I can feel this kids silent judgment

Back to writing about what I know second best or actually least, as I’ve spent my entire life in the US. That is to say I know little about being Chinese in Hong Kong. This generated genuine disgust among some people and at the least annoyance among all. In addition to consuming pork, my people’s other favorite pastime is to display their disgust, when upon hearing my totally inadequate and retarded Cantonese and designating me another dirty jook sing (TRANSLATION: Bitch-ass, punk-ass, Wonder-white-bread, can’t spell his own middle name, sellout motherfucker). Hey, I just taught you some Cantonese.

For example, one a particular night in HK me and my mother dined in Causeway Bay. Sounds posh! Not really. Anyway, to our misfortune, as we were about to discover, we chose a restaurant at random for our dining pleasure. This particular restaurant from did not stand out from hundreds of others (not only do we all look alike, but our restaurants all look alike). All was going well, until I opened my big mouth and spoke my infantile Cantonese. There was an imperceptible shift in the waitresses demeanor. She took our order, then tossed our utensils on the table: one pair of chopsticks, one fork. What a fucking c&^*. “Mom how do you say… oh, never mind.”

Language acquisition. Or lack thereof. 99% of my time was spent listening to a language that escaped me. I understood a word here or there. Usually, by usually I mean 100% of the time, the meaning these conversations, after having been explained to me, were always totally different from what I thought was being said, but not always as poignant as the raised, guttural voices and fierce gesticulation of hands, fingers, arms, lips, and heads would suggest.

wasamatta with you?!

For example, a discussion on how to cook a type of savory egg custard seemed to illicit the same excited flailing of arms and raised voices as a discussion on something more important… actually I don’t think I was privy to the more important discussions. Korean dramas, the cost of real estate, shopping, the relative taste of a particular dish were common themes for discussion.

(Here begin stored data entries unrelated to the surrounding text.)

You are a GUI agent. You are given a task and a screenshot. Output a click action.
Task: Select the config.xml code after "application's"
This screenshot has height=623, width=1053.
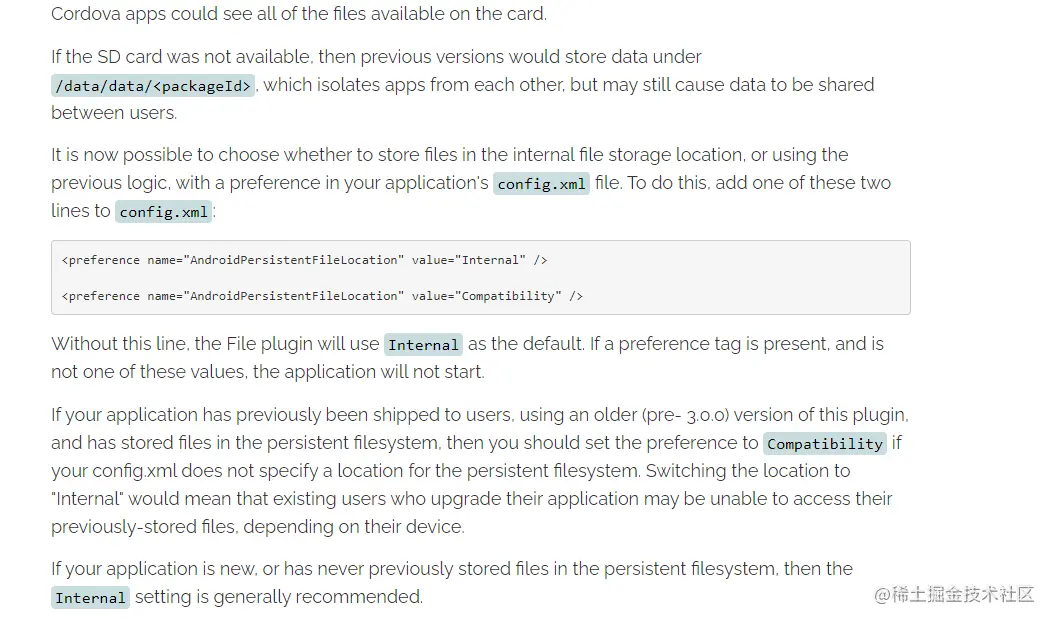click(541, 183)
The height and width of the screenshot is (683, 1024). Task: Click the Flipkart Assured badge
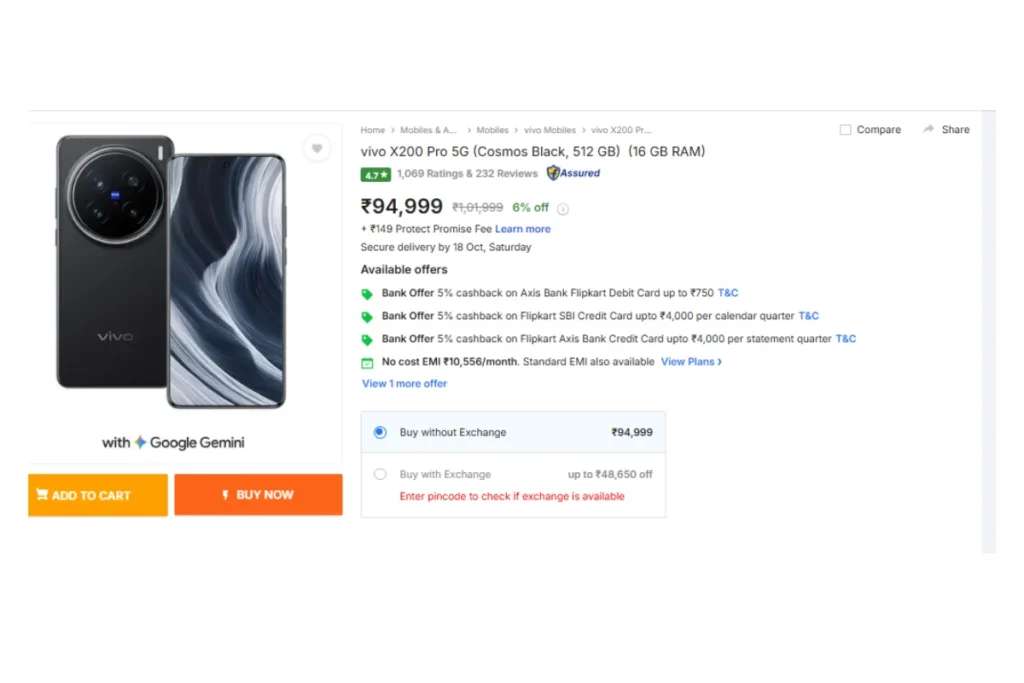click(x=574, y=173)
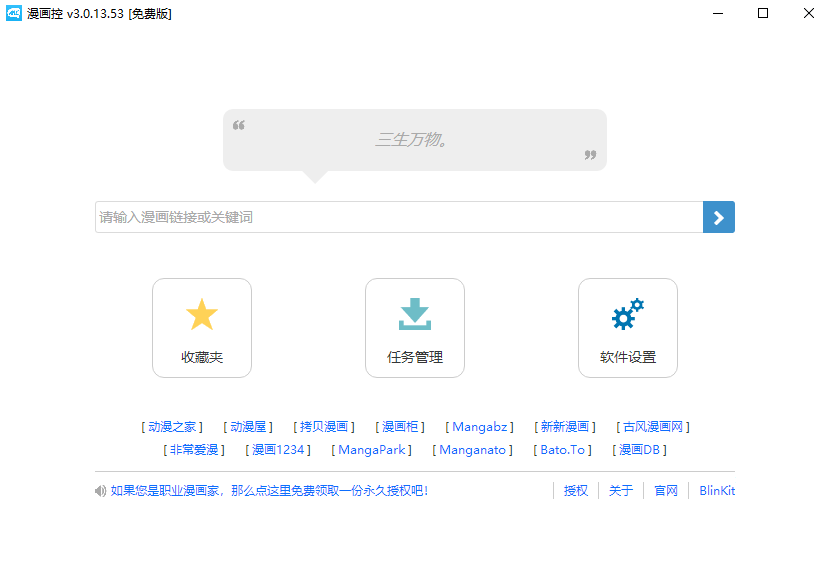Image resolution: width=830 pixels, height=588 pixels.
Task: Open 任务管理 via the download icon
Action: (x=415, y=327)
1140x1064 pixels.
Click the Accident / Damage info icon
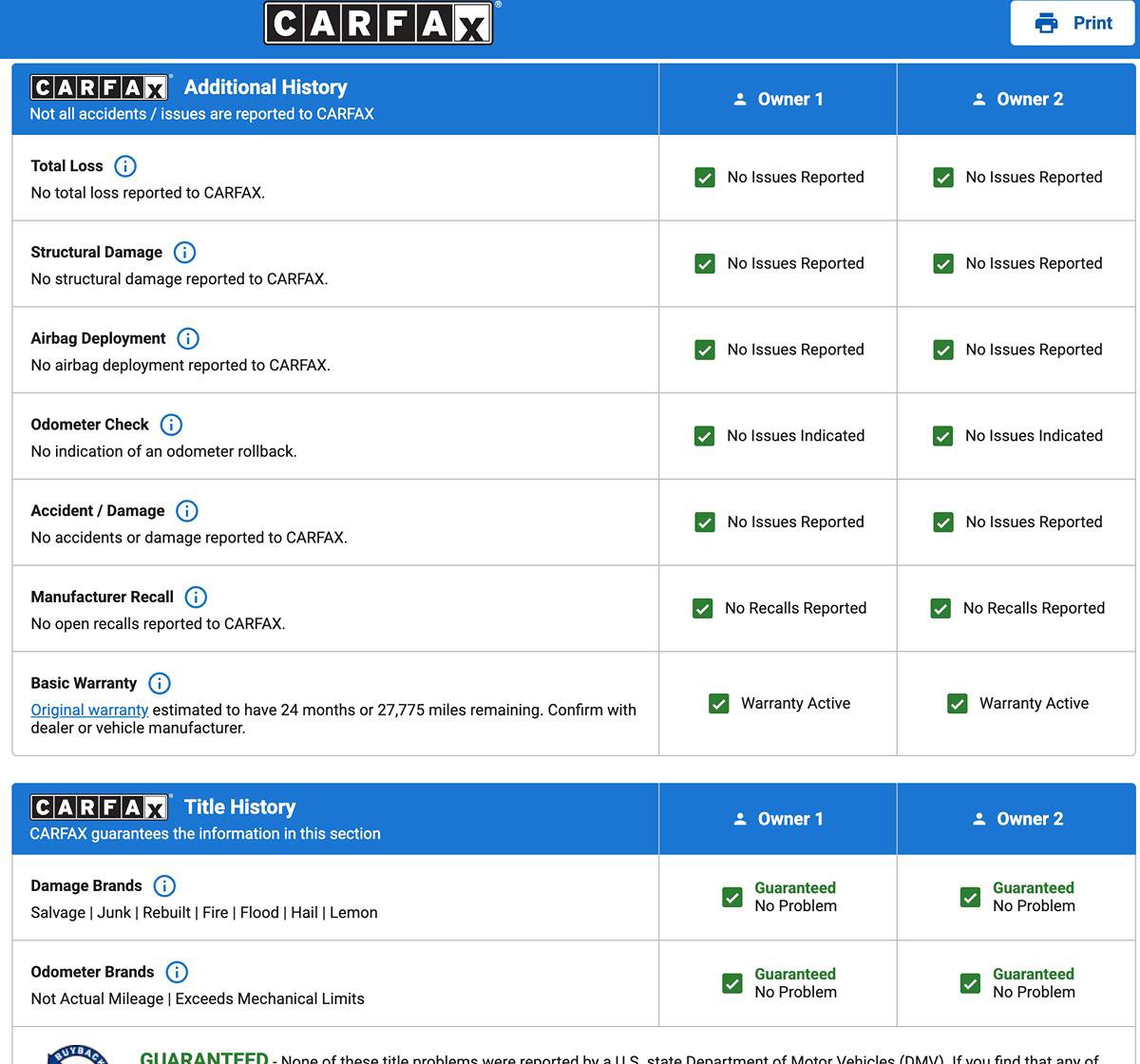[x=187, y=511]
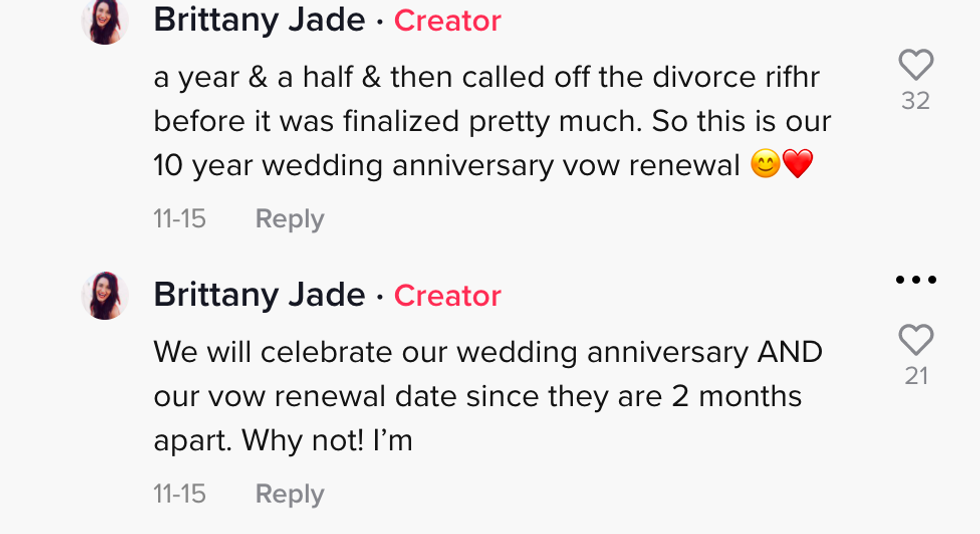Reply to the 10 year anniversary comment
This screenshot has height=534, width=980.
pyautogui.click(x=289, y=219)
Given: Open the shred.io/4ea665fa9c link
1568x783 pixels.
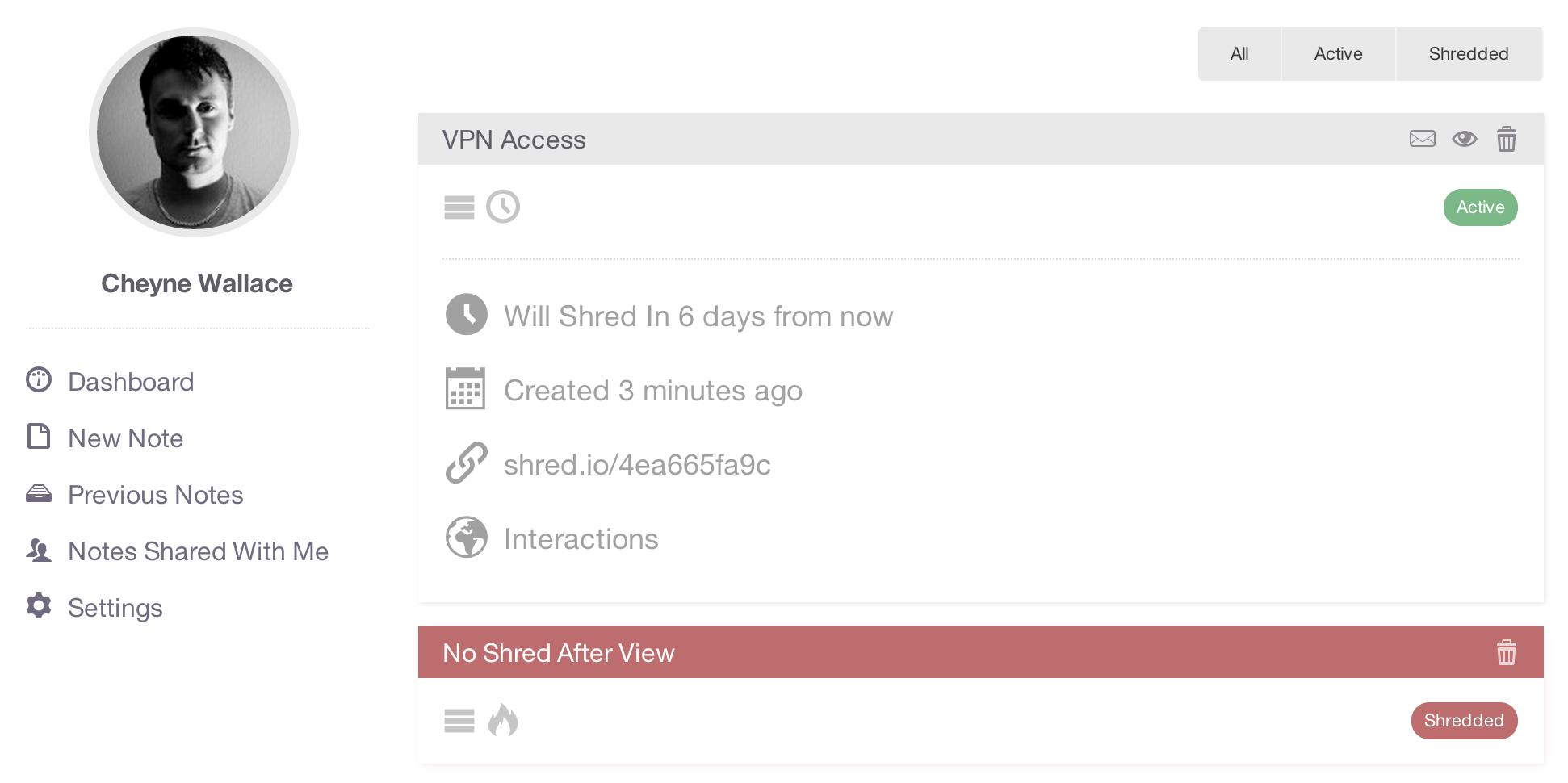Looking at the screenshot, I should click(x=637, y=465).
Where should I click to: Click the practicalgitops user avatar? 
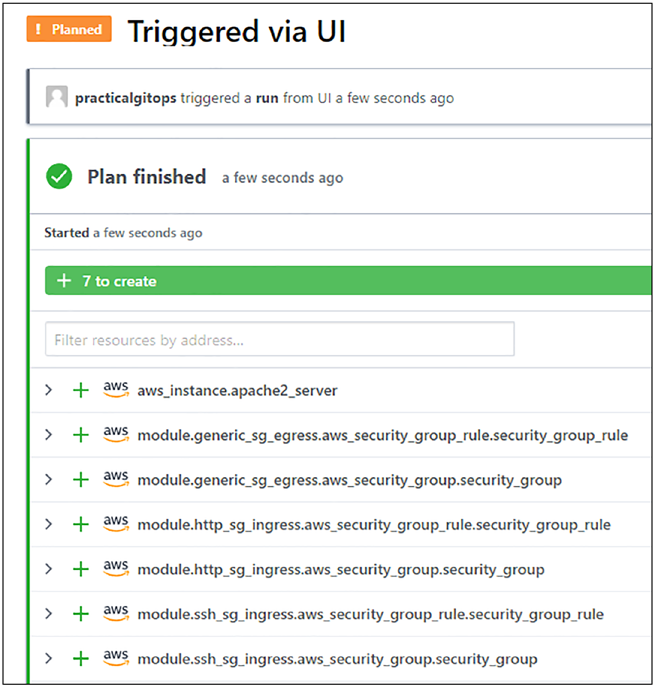tap(57, 96)
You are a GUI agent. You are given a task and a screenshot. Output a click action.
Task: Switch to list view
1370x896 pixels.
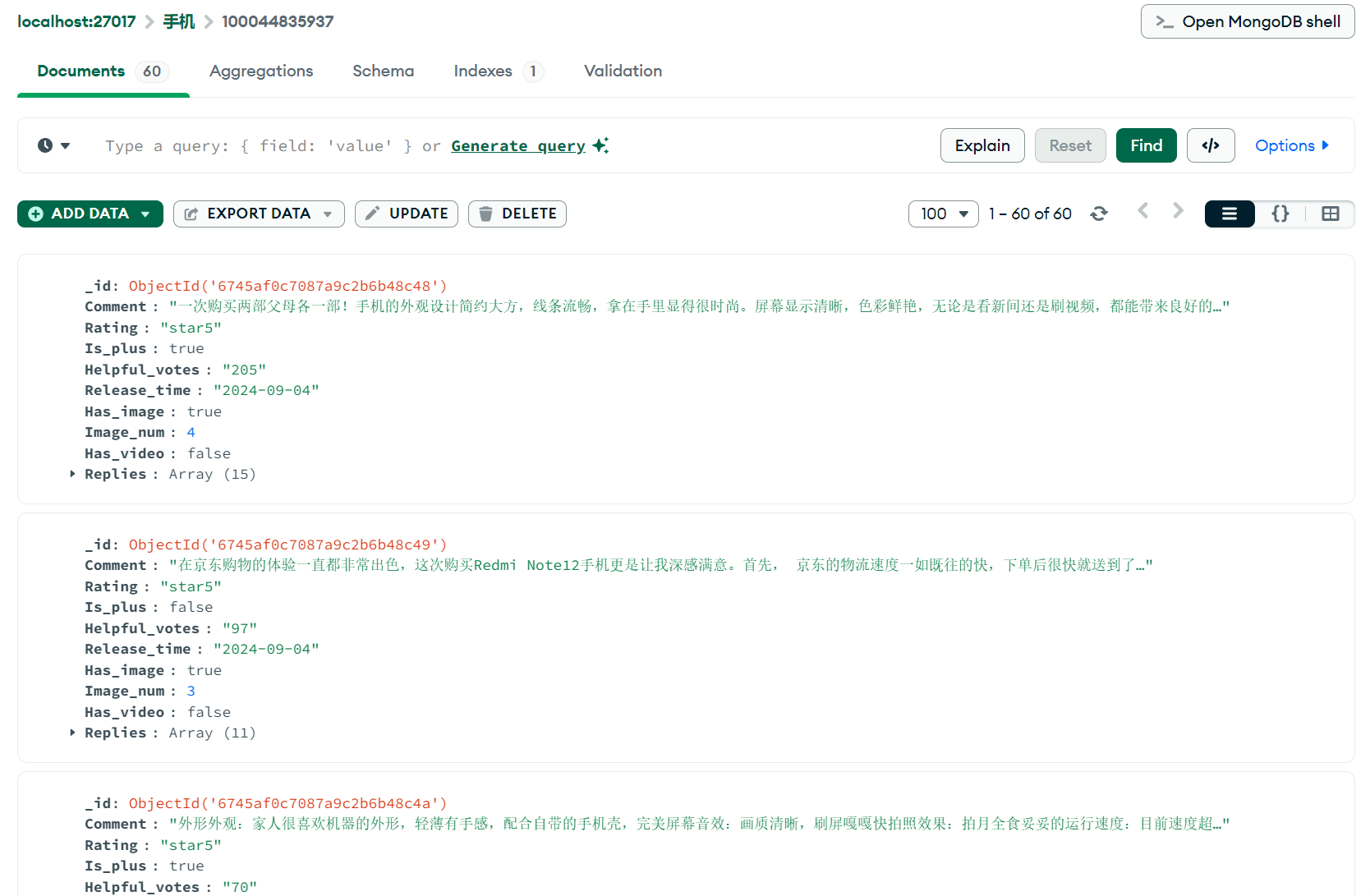click(x=1229, y=214)
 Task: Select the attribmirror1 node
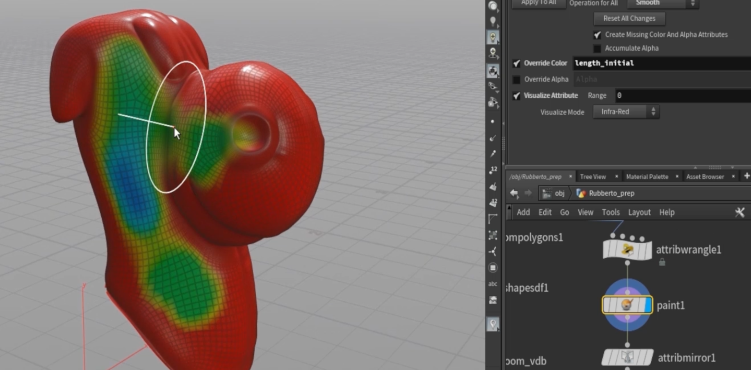pyautogui.click(x=627, y=358)
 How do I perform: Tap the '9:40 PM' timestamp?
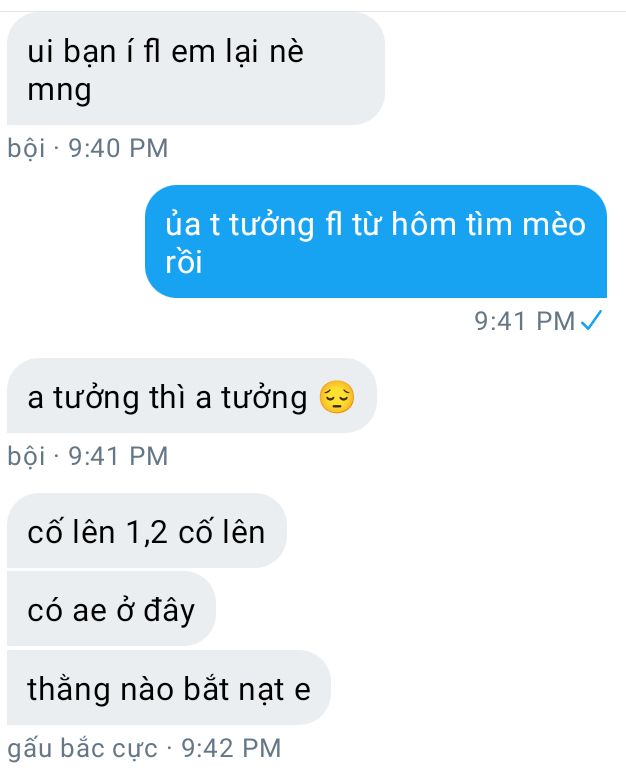[x=118, y=148]
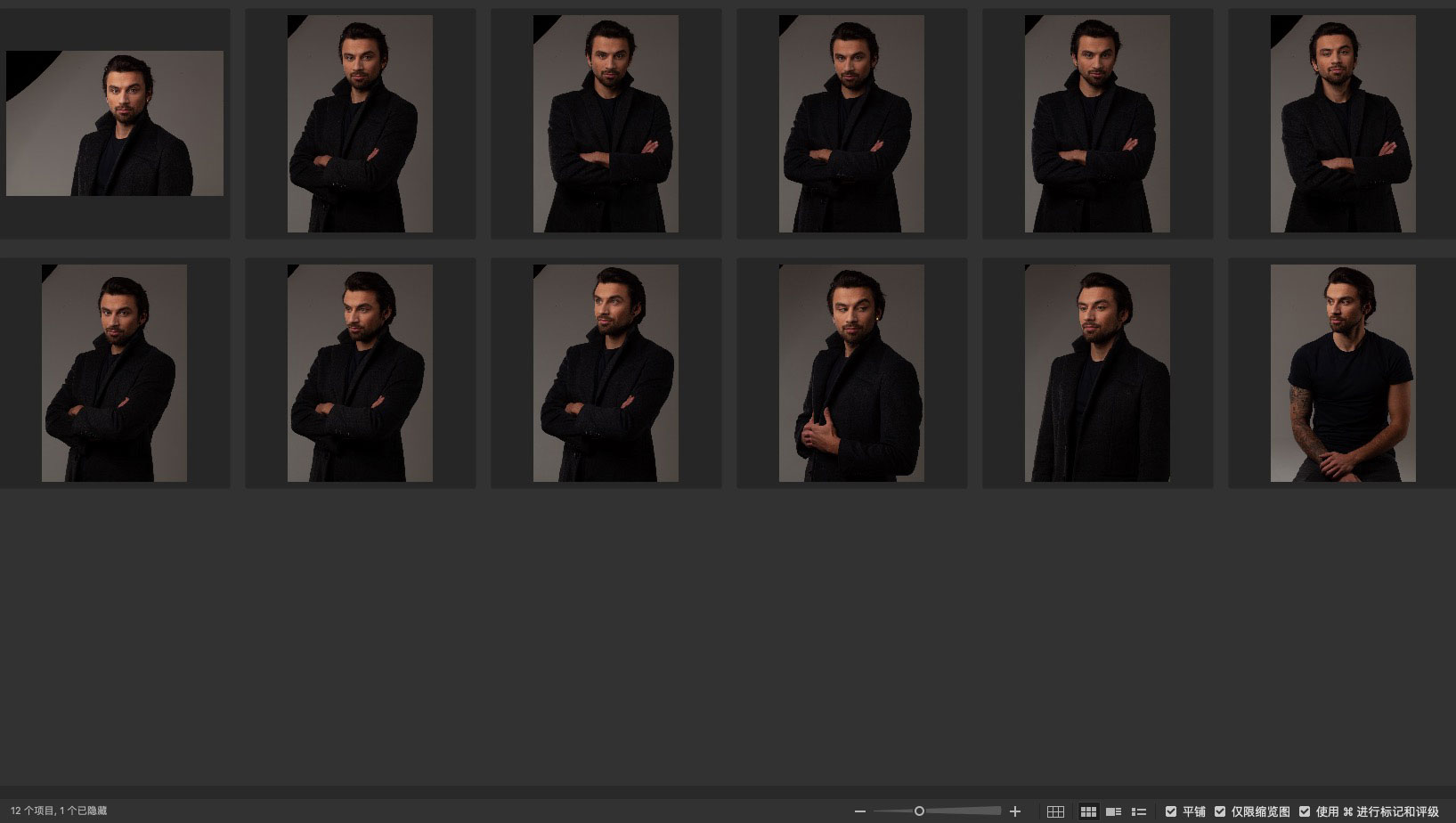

he’s also unimpressed by my Cantonese

“They” say that Cantonese is the one of the most difficult languages to learn (probably the same They as from the John Carpenter movie. Ironically, Jesus was a carpenter). To my people—a request: don’t talk so fucking fast in your action movies. It makes it extremely difficult for white bread jok sing like me to learn my ancestral language if I have to constantly play with the volume and rewind the movie on Netflix. Which brings me to another topic. In many ways Cantonese is a simpler language or more efficient with it’s meaning, compared to English. Going back to the Netflix example, the following captioned movie dialog: “Boy, you just said a really smart thing.” WHAT?! I know for a fact that the movie character said in Cantonese: “I heard it.” I’m a whinny jok sing.

Another point of mid-life crisis, lost, wandering, rootless, jok sing observation: measure words. I have no idea if “measure word” is the right designation in Cantonese and there may be no translation to English, so I’m calling it ass-butter. Ass-butter is typically used when referring to a specific amount of something. Example: in English if I want to refer to 13 people—I say so. In Cantonese the following happens:

  • number of people [sup sam]
  • + ass-butter [goar]
  • + word for people [yun] and all together you have, sup sam goar yun.

I know for a fact you haven’t reached this far in the paragraph because I’ve bored you to the point of dementia. Of course, this means I shall continue onto the next section.

My people (Chinese people in HK, not Berkeley)… OK you’re not my people, well you sort of are, anyway, please do me a favor and stop almost running into me as if this white-bread guey-lo with an elderly mother at his side didn’t exist, and then only at the last second moving your shoulder the precise number of millimeters necessary to avoid shoulders and/or chests and/or heads bashing together… again and again and again and again. Thanks, you’re the best!